EXERCISE REQUIREMENTS
Among the lines of the listing below, retype exactly those from the one containing "This screenshot has width=744, height=497." through the one containing "the Tipo Nota", both included. Do not include pictures.

Segment Start: INFORMATION PROVIDED

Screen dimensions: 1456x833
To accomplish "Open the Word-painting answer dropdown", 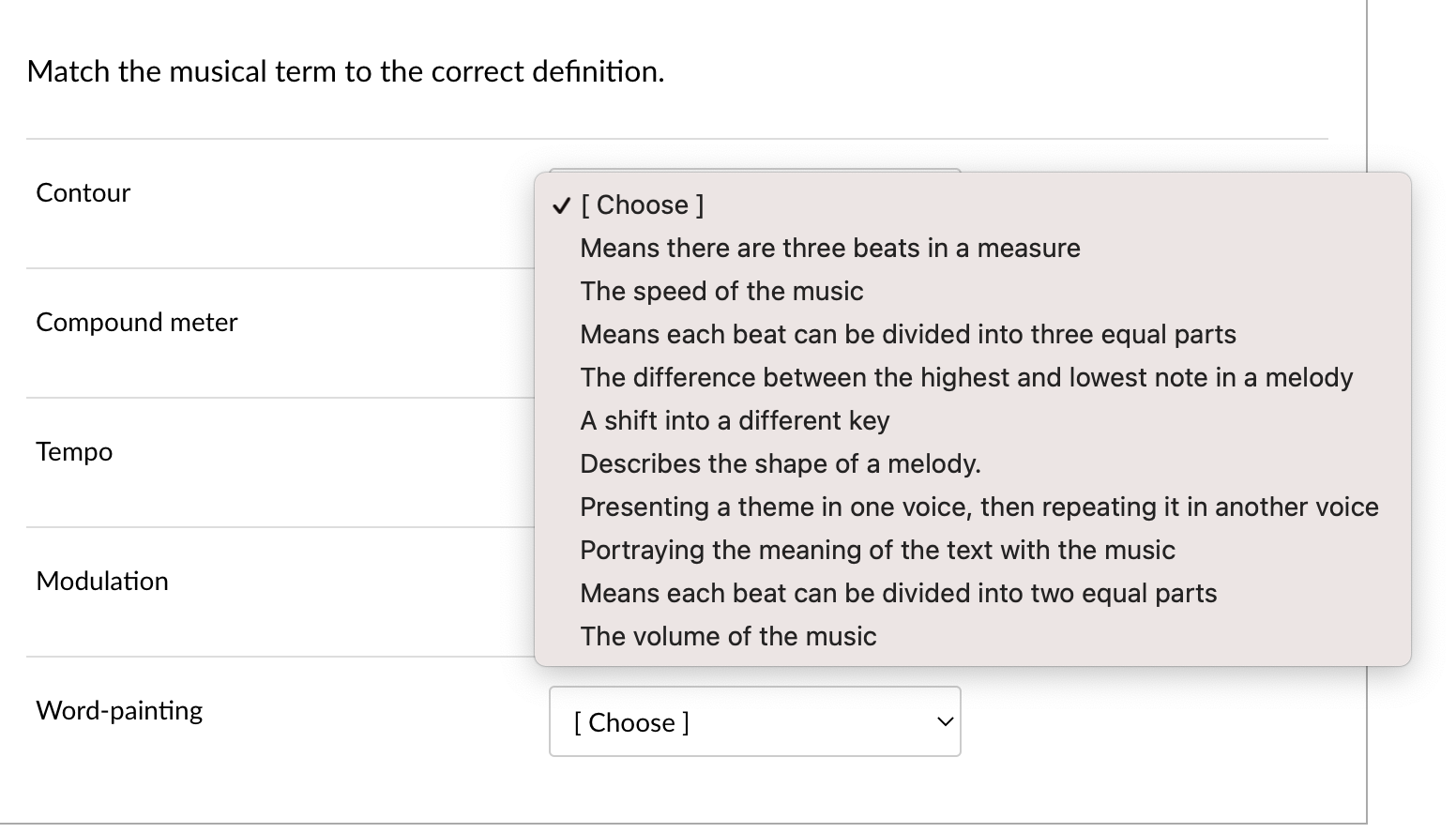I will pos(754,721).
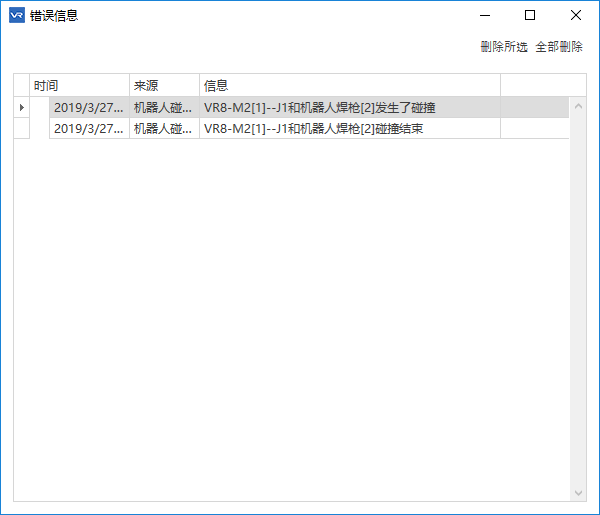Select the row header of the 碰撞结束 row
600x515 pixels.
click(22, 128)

Segment End: INFORMATION PROVIDED
Segment Start: INFORMATION PROVIDED

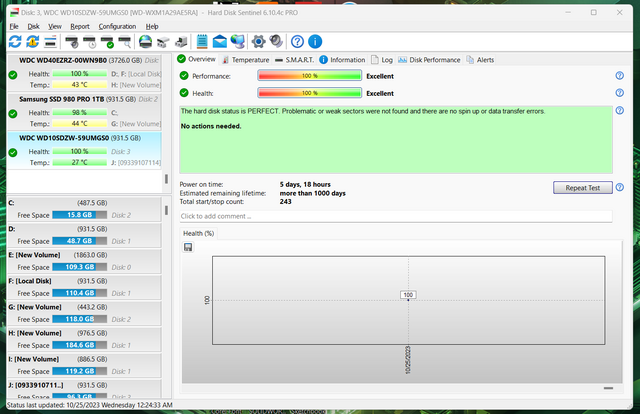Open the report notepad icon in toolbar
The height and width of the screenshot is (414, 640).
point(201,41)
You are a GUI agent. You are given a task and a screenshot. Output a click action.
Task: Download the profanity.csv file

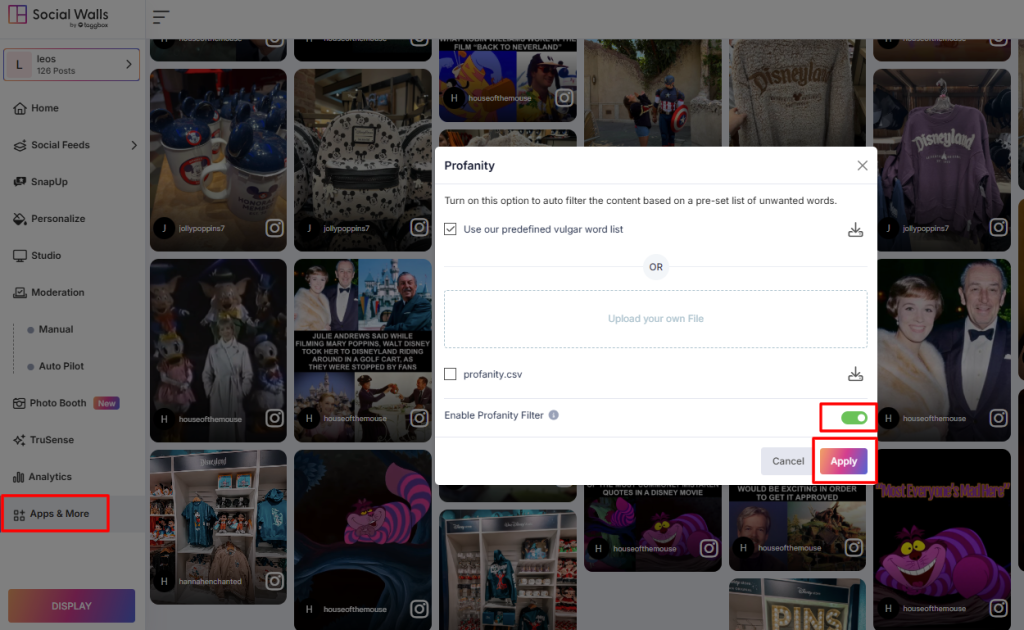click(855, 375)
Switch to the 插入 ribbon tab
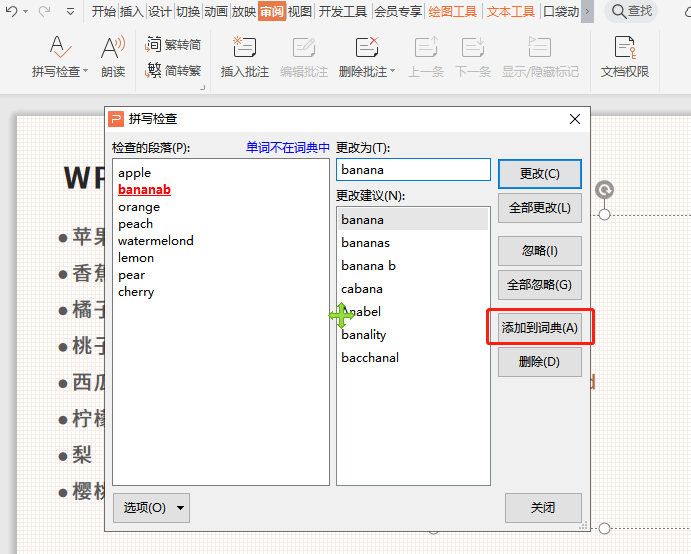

Segment End: INFORMATION PROVIDED
Segment Start: INFORMATION PROVIDED

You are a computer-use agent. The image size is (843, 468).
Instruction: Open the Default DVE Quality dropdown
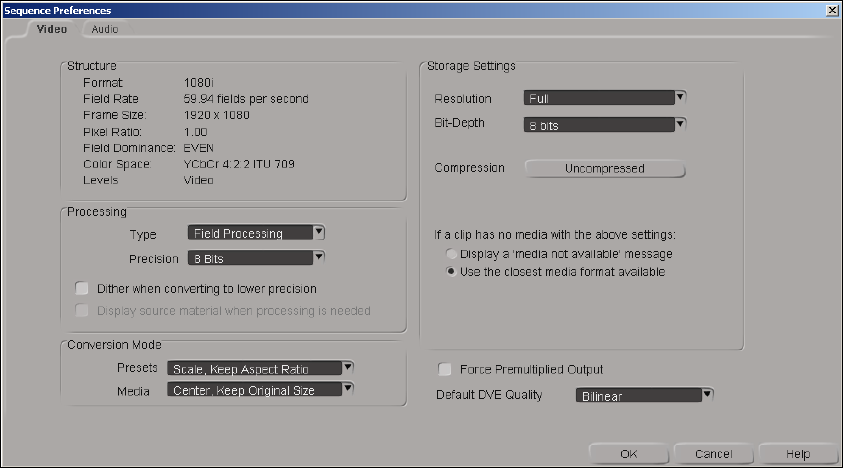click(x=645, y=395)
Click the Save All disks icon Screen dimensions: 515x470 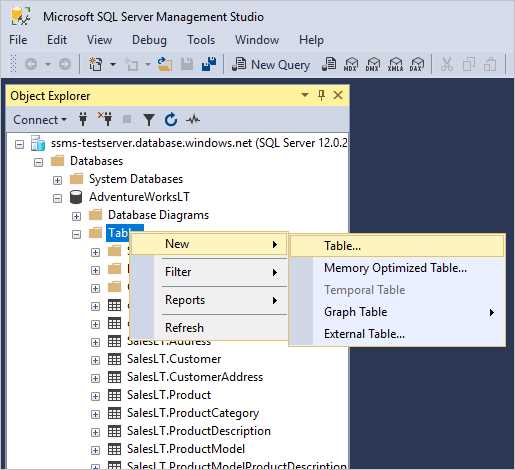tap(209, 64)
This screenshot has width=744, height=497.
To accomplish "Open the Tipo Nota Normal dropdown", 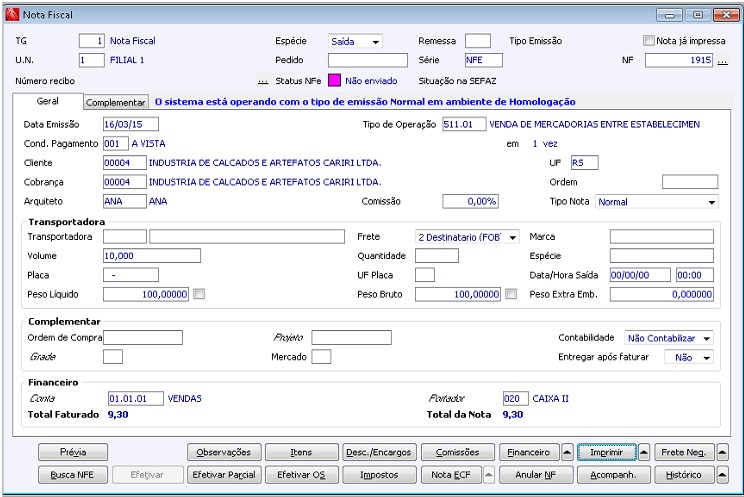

Segment End: INFORMATION PROVIDED

SOLUTION
This screenshot has width=744, height=497.
To accomplish "Open the Tipo Nota Normal dropdown", 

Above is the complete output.